Pour la vox populi, l’ouverture du nouveau franchissement de la Garonne allait être synonyme de catastrophes. Pour les décrire, on avait recours au dictionnaire Vidal et ses mots en « ose » : sclérose, thrombose, overdose.

André Barret, le porte-parole de l’association Cap Bastide, se faisait l’écho des riverains en colère. Tous étaient effrayés à l’idée que leur quartier allait être envahi par des automobilistes à la recherche d’itinéraires malins, pour éviter les irrémédiables bouchons des quais. Deux points noirs étaient identifiés : l’arrivée en T (hantée !) au débouché du pont côté rive droite et le passage sous le pont de chemin de fer pourtant réaménagé. La psychose était telle qu’Alain Juppé -en personne- était sujet aux doutes. Courant décembre 2012, il était vu côté Bastide, les plans du quartier à la main, pour vérifier si la CUB ne s’était pas trompée. Au retour, toutes ses  appréhensions ne s’étaient pas envolés.

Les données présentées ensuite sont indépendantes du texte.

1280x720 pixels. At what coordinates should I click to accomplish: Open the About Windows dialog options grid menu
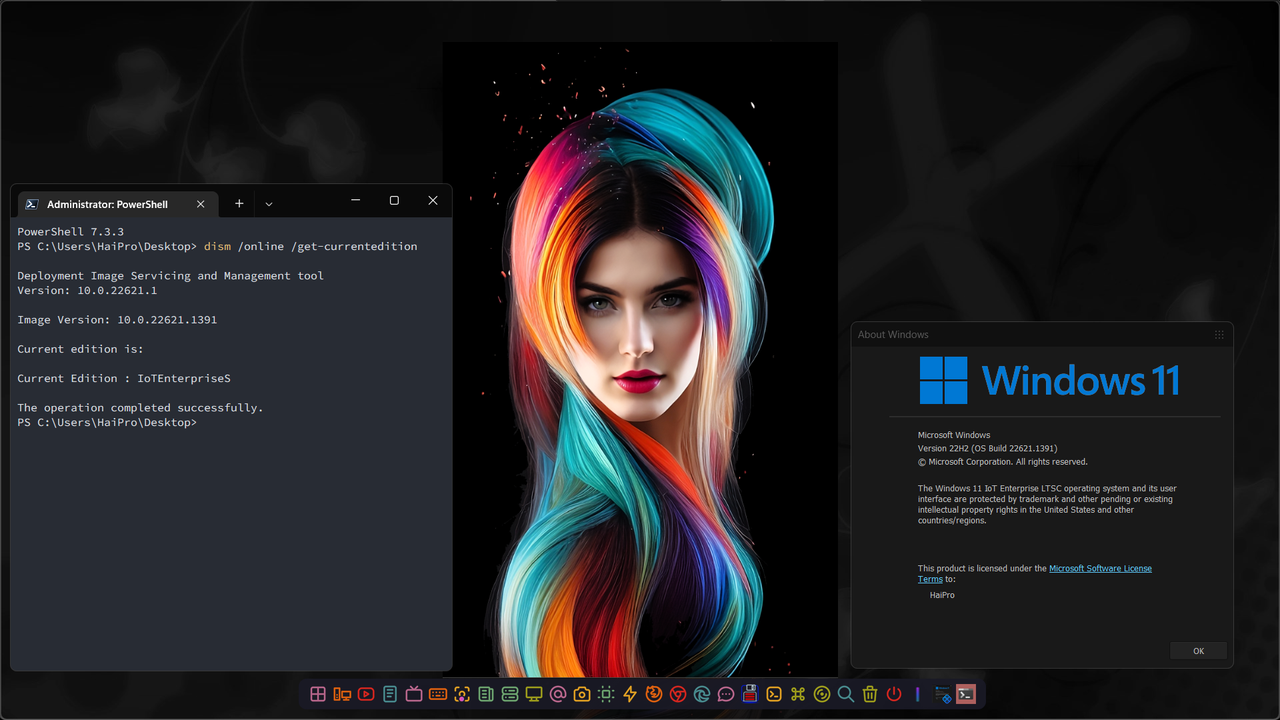pyautogui.click(x=1219, y=334)

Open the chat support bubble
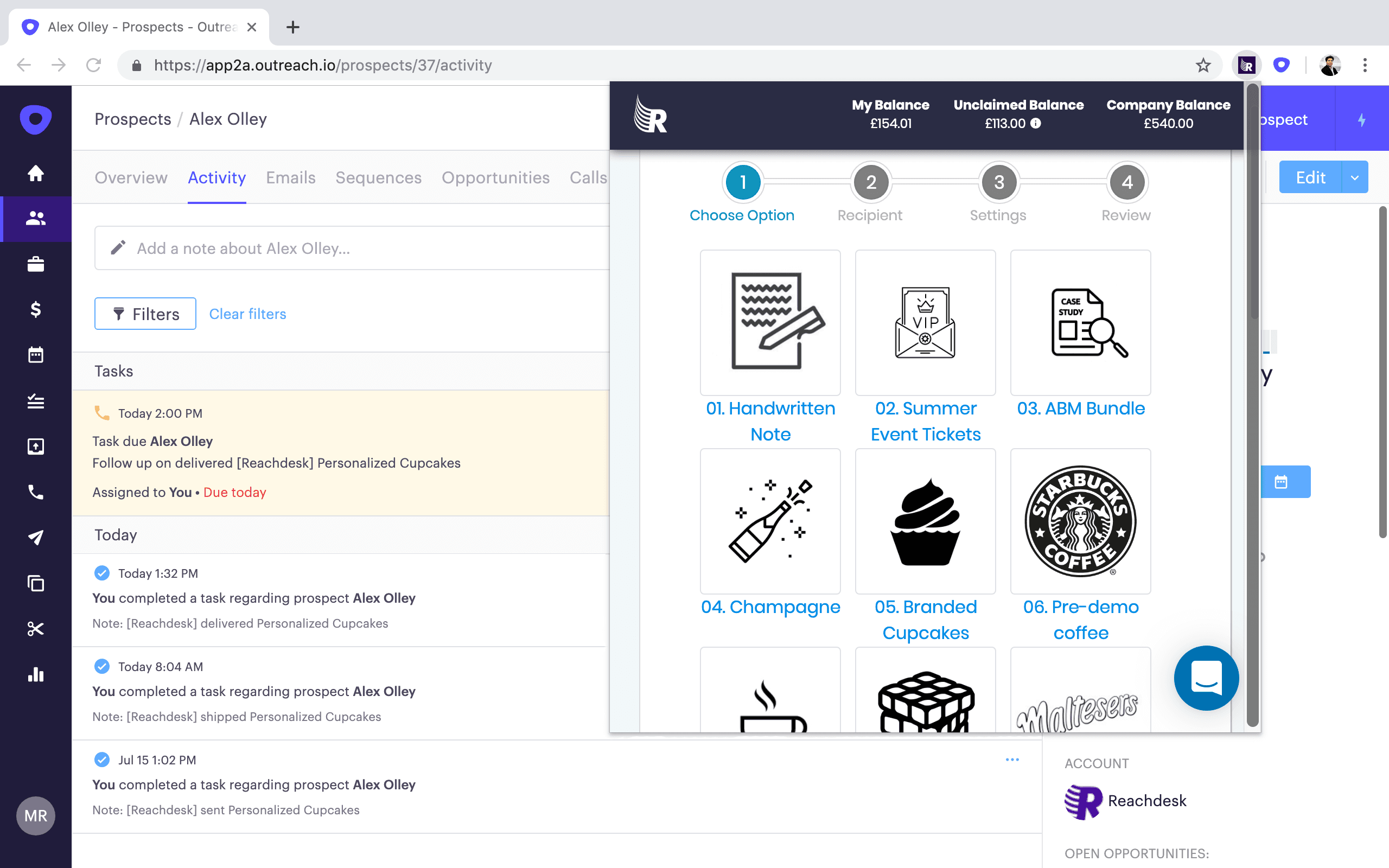coord(1206,678)
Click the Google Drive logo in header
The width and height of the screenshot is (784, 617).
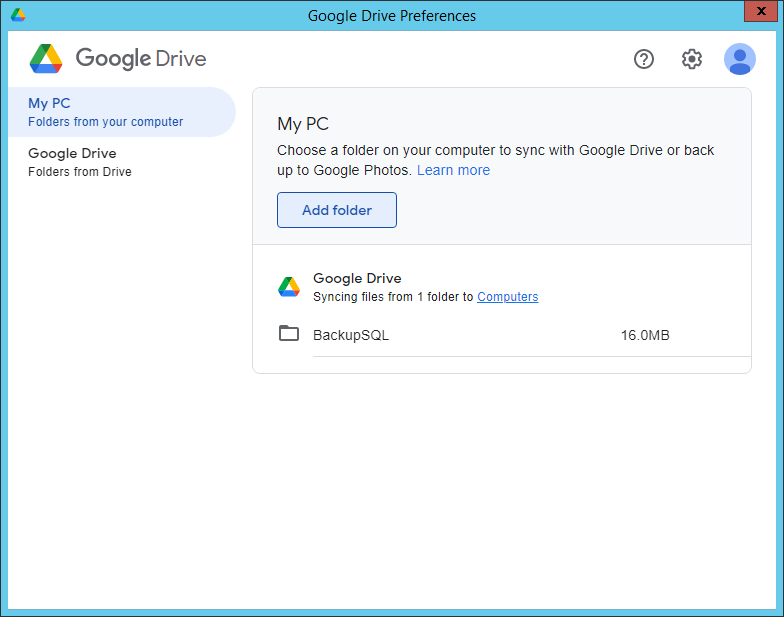click(x=118, y=58)
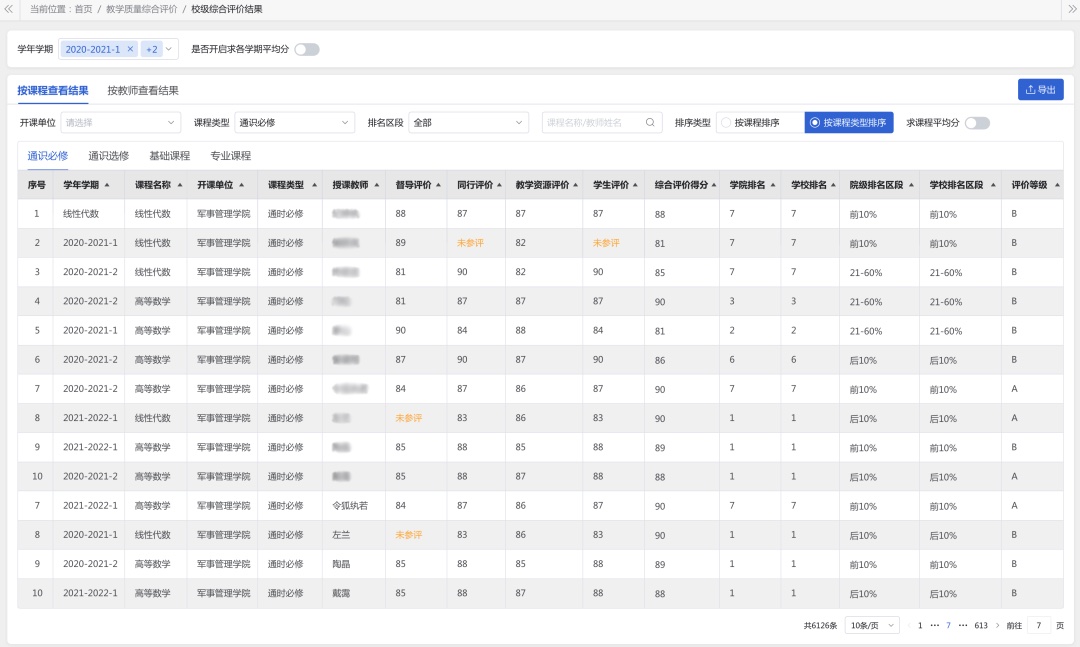Sort by 学年学期 column arrow
The image size is (1080, 647).
(107, 185)
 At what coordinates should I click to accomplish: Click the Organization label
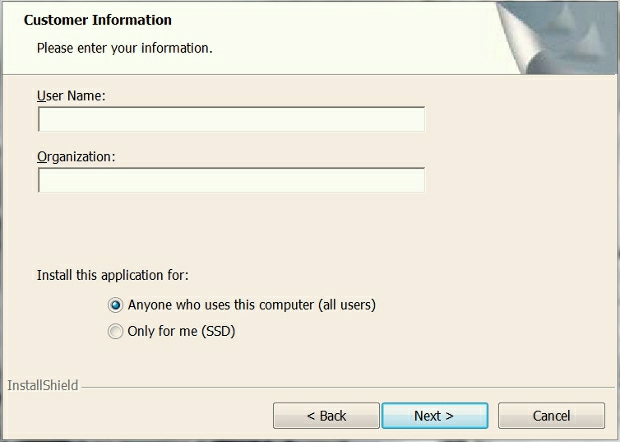click(x=76, y=156)
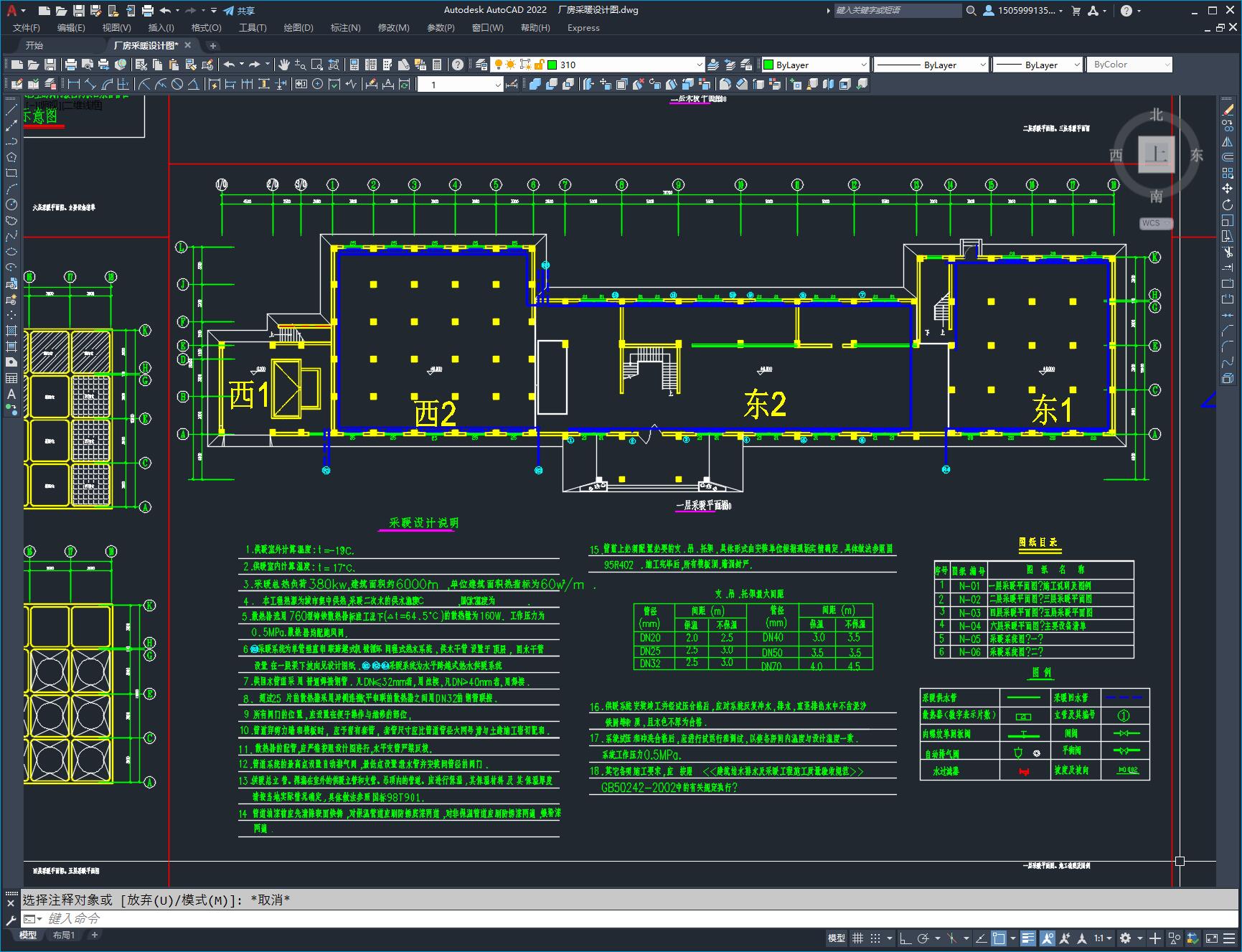
Task: Open the Quick Calculator icon
Action: pyautogui.click(x=437, y=65)
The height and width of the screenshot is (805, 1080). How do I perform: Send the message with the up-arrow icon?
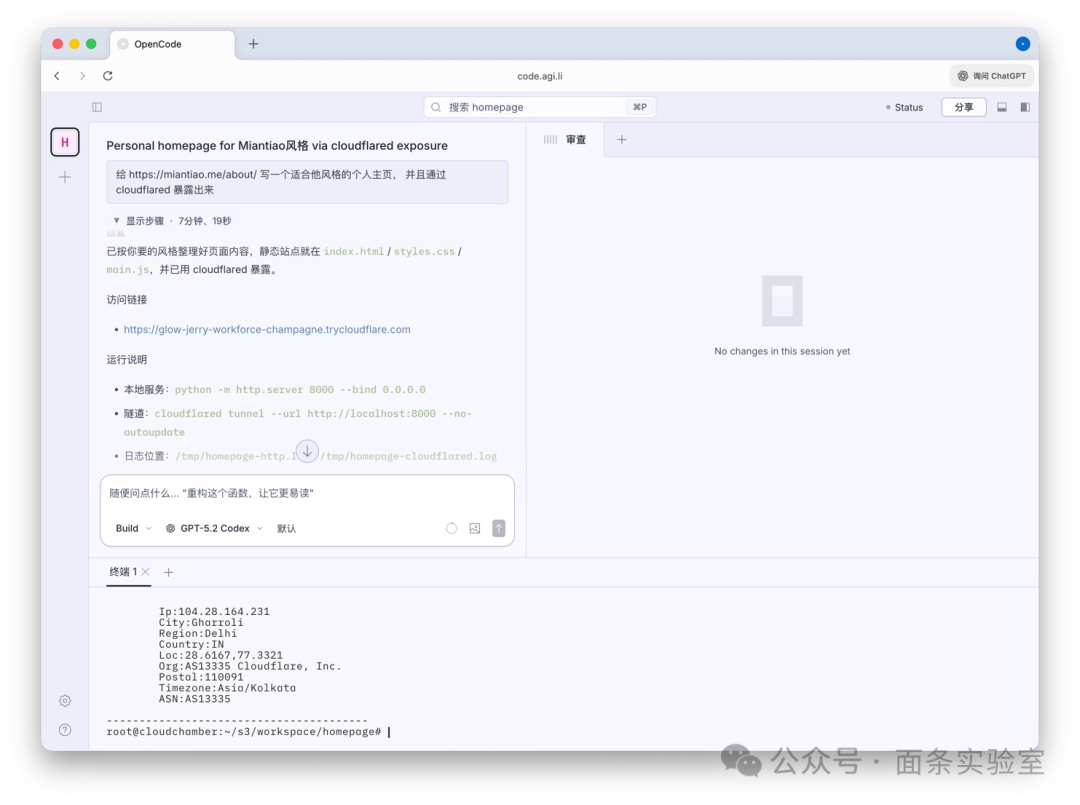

« Ça c’était avant » comme le veut la formule, avant que le pont Chaban n’entre en service et que l’on constate que les chargés d’études de la CUB avaient fait bien leur travail d’évaluation de trafic et que les aménagements de voirie étaient compatibles avec la densité de circulation aux heures de pointe.

Ménage et cordon

Pour y parvenir, plusieurs enquêtes ont été menées. Une de type « ménage » chargée de quantifier les déplacements dans l’agglomération et une autre appelée « cordon » qui consiste à interroger directement les automobilistes sur leurs trajets. Les techniciens disposaient aussi de comptages effectués sur les différents axes. Tous ces chiffres ont ensuite été mixés, pondérés, actualisés dans des ordinateurs équipés de logiciels appropriés. Le résultat ne doit donc rien au pifomètre. Il étonne par son exactitude et son ancienneté puisque dès 1996, une évaluation fiable des véhicules qui emprunteraient un nouveau franchissement de la Garonne était réalisée.

La fluidité du trafic sur les deux rives est telle que plus personne aujourd’hui  ne considère comme inévitable une percée dans l’axe du pont pour rejoindre au plus vite le boulevard Joliot Curie, ni même de supprimer en urgence la ligne de chemin de fer alimentant les Grands Moulins de Paris ou de modifier de fond en comble le plan de circulation du secteur.

On se réjouit au contraire des facilités apportées par ce nouveau franchissement de la Garonne, à vocation résolument urbaine. Des échanges entre les deux rives se font et des itinéraires empruntant le pont Chaban sont testés par les automobilistes bordelais à la recherche des parcours les plus rapides, à défaut d’être les plus courts.

 


plan-circulation-bordeauxLes derniers seront les premiers

Les techniciens de la CUB ont ainsi mis au banc d’essai trois itinéraires pour rejoindre à la même heure la place Latule depuis la Barrière de Toulouse, et ceci dans les deux sens. Des véhicules se sont ainsi élancés aux heures de pointe (8 h et 17 h) et ont été chronométrés. Les résultats peuvent sembler surprenants : c’est l’itinéraire le plus long, celui qui occasionne deux franchissements de la Garonne qui s’avère le plus rapide (voir carte).

Pour la CUB, ce pont Chaban, c’est déjà de l’histoire ancienne. Leur quotidien consiste à mesurer l’impact du futur pont Jean-Jacques Bosc (ouverture prévue en 2018) sur le trafic de l’agglomération. Des estimations ont déjà été faites sur le même mode que le pont Chaban. Selon les premiers résultats, les deux ponts devraient supporter à terme la même densité de circulation soit environ 20 à 25 000 véhicules/jour. L’essentiel des études prospectives concerne la façon dont on va boucler la boucle des boulevards intérieurs, possible grâce aux deux nouveaux ponts. Il s’agira ainsi de réaliser la rocade de Bordeaux déjà prévue au 19ème siècle. Les élus planchent déjà aussi sur le mode de transport en commun qui desservira ce nouvel itinéraire. Les matières grises de la CUB sont à l’œuvre avec confiance et sérénité, celles que leur procurent la réussite du pont Chaban.